In Yakutsk, Russia, “the next asbestos” has been identified – it’s dust generated from artisans carving up the mammoth tusks that are estimated to more or less litter the tundra at a rate of 600 skeletons per kilometer. Really ! See the May 13, 2008 Chicago Tribune article by Alex Rodriguez.
So, how is this “the next asbestos”? It turns out that tusk carvers use mechanical grinding tools and generate lots of dust, but do not want to wear masks. According to the article:
“At his workshop, the whir of grinding tools fills a second-floor room where 16 Yakut artisans painstakingly carve chunks of tusk into everything from figurines of bears and tigers to hilts for decorative daggers and swords. Mammoth tusk dust hangs heavy in the air, an occupational hazard that Petrov says he compensates for with a $130 bonus tacked onto the workers’ $520 monthly salaries.”
Now you see the linkage – a developing industry with workers anxious for jobs, and extra pay offered to work with a hazardous substance. And, the corporate CEO is aware of “the hazard” but thinks he is doing the right thing by paying a 25% bonus for “assuming the risk.” But of course no one really knows the full extent of the risk. So, what happens in x years when some but not all of the artisans contract mammothosis or, worse yet, a malignant tumor linked mainly to working with mammoth dust, with cigarette smokers suffering the tumors at a 10X higher rate.
Mammoth dust, of course, is not really going to be the “next asbestos.” The facts from the article, however, sound very much like the testimony one can hear from factory employees who worked in dusty factories, including people who worked even after OSHA took effect in 1971. The issues also take on new vitality because asbestos uses is spiraling upward in Asia and the former Russia, and the media has finally caught up to the fact that carbon nanoparticles appear to raise tumor risks akin to amphibole asbestos fibers.

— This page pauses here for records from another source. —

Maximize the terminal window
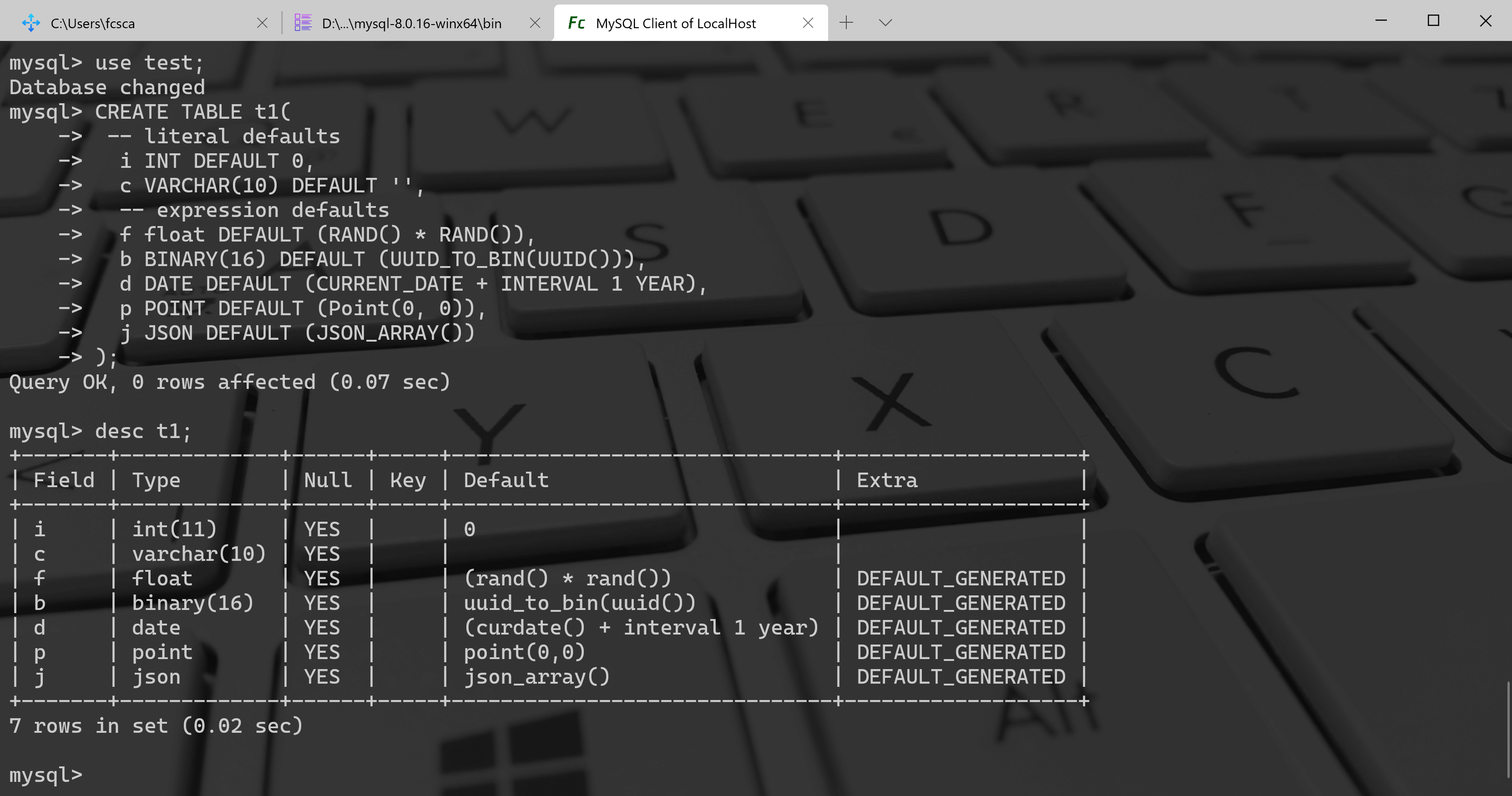Image resolution: width=1512 pixels, height=796 pixels. coord(1433,21)
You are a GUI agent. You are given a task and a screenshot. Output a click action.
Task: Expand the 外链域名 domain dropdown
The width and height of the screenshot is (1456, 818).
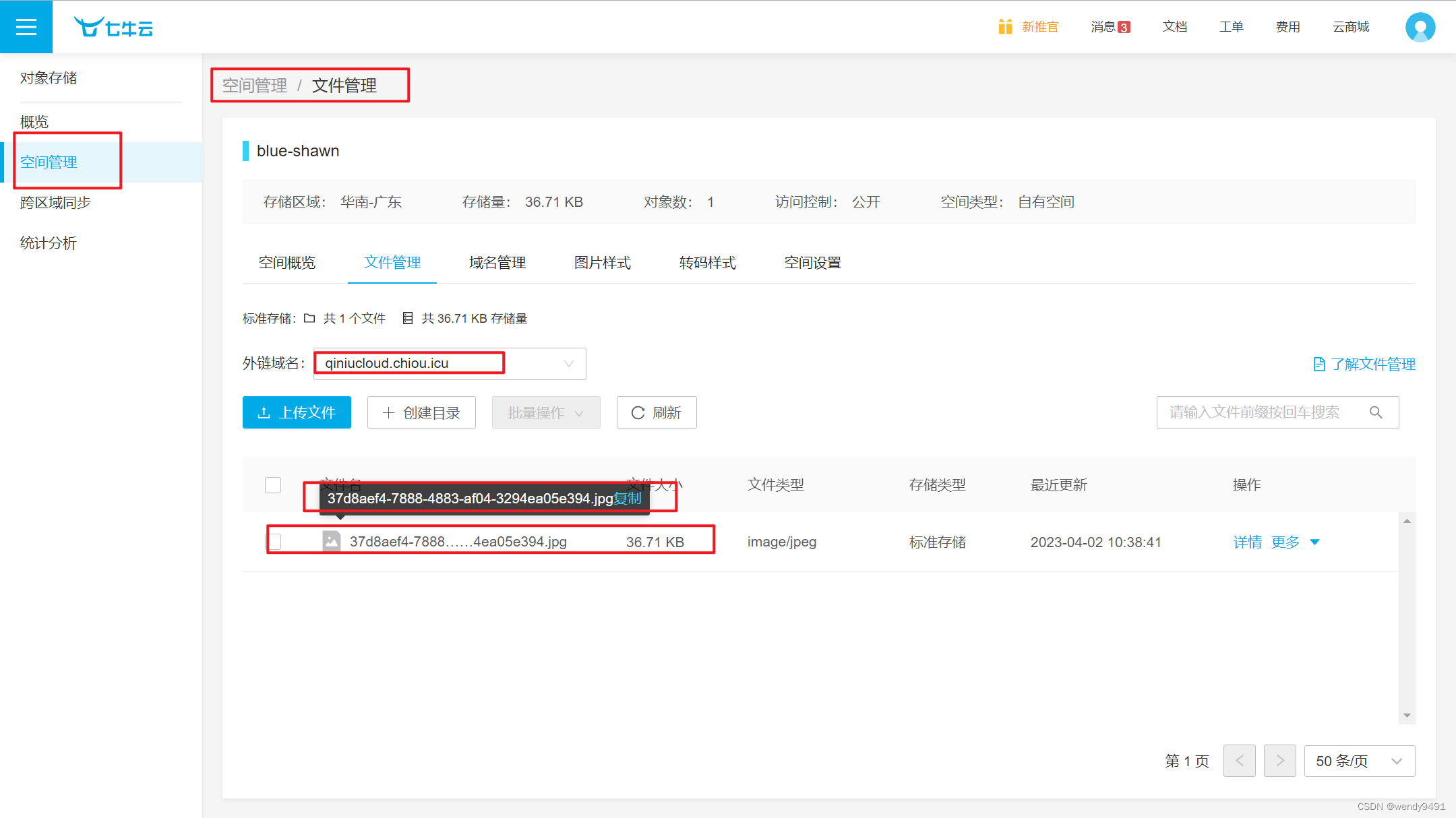[x=568, y=364]
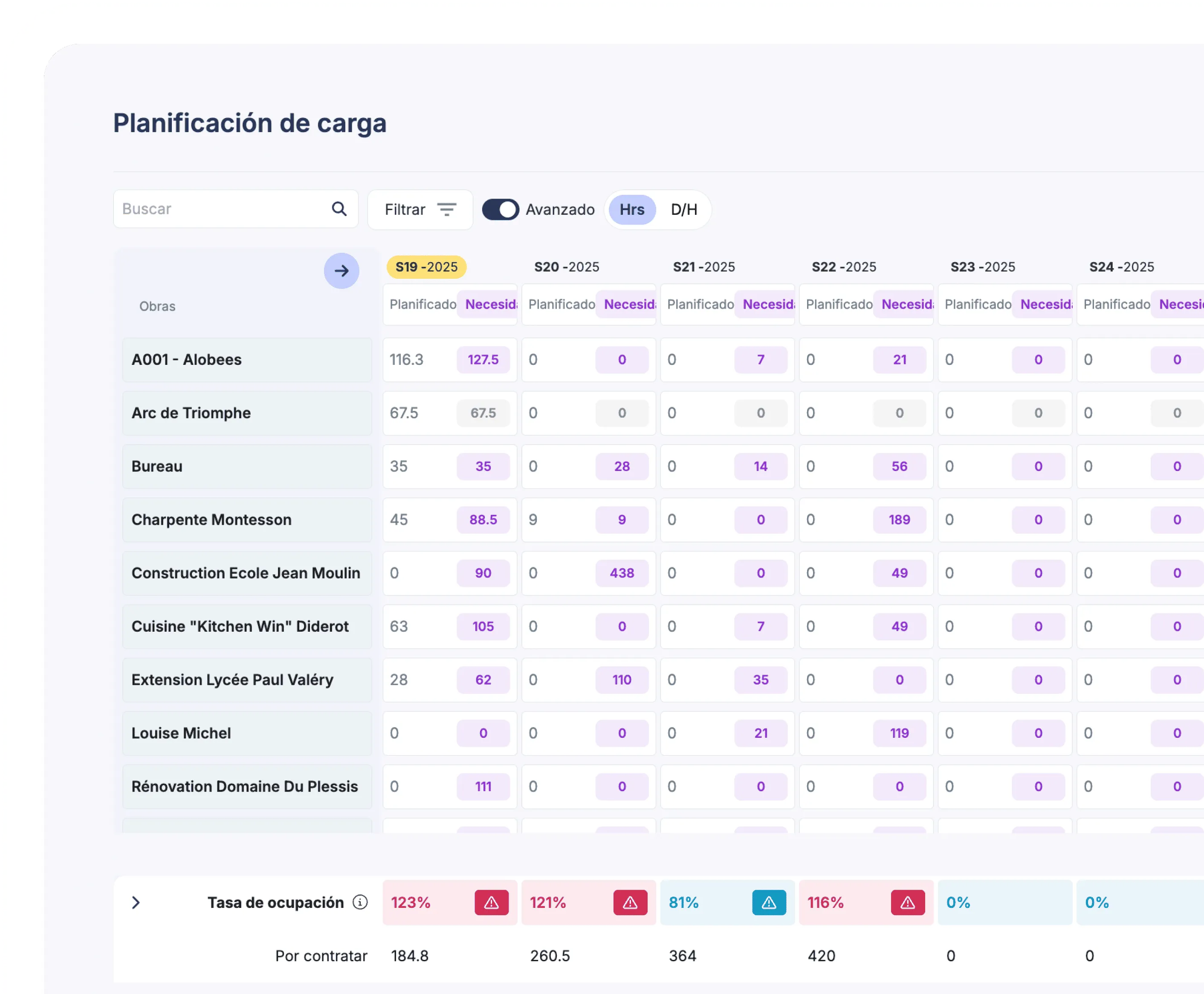Open the info icon beside Tasa de ocupación
1204x994 pixels.
[x=360, y=902]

The policy question it seems is: what can/should/might societies do to try to avoid future deaths, economic losses, societal losses, and litigation from hazardous materials ? Is an OSHA “top down command and control” regulation the only/best answer, along with less than extravagant workers compensation payments? Or, should the payments be raised to higher levels that are more actually likely to satisfy the injured and their families? Should the owner be offered some kind of creative new economic “Nudge” to keep the employees safe, as might argued by Messrs. Sunstein and Thaler in their wonderful book: Nudge, Improving Decisions About Health, Wealth, and Happiness. Or, should a present economic “Nudge” go directly to the employees? Or do we wait for and allow repetitive lawsuits against tusk finders/sellers who “knew or should have known of the “dangers of mammoth dust,” and then fault the lawyers who bring the lawsuits for imposing a “tort tax” on society.
Issues of this sort abound,and in my view, receive too little attention in the “tort reform” fights. Other issues arise because insurance is not what it used to be, which is a problem since one of the rationales for some product liability rules is that risk can be spread through insurance. In reality, however, insurers seek to exclude long-tail risks. Thus, asbestos exclusions and pollution exclusions were added to CGL policies in the 1970s and 1980s. Mold became an issue later and also is subject to exclusions. Business Insurance commented recently that such exclusions may encourage “little guys” to try to hide problems instead of fixing them, but ultimately some lawyers will come along and take everything when some people actually do become really ill.
There is much room here for innovative thinking on all sides of the many issues.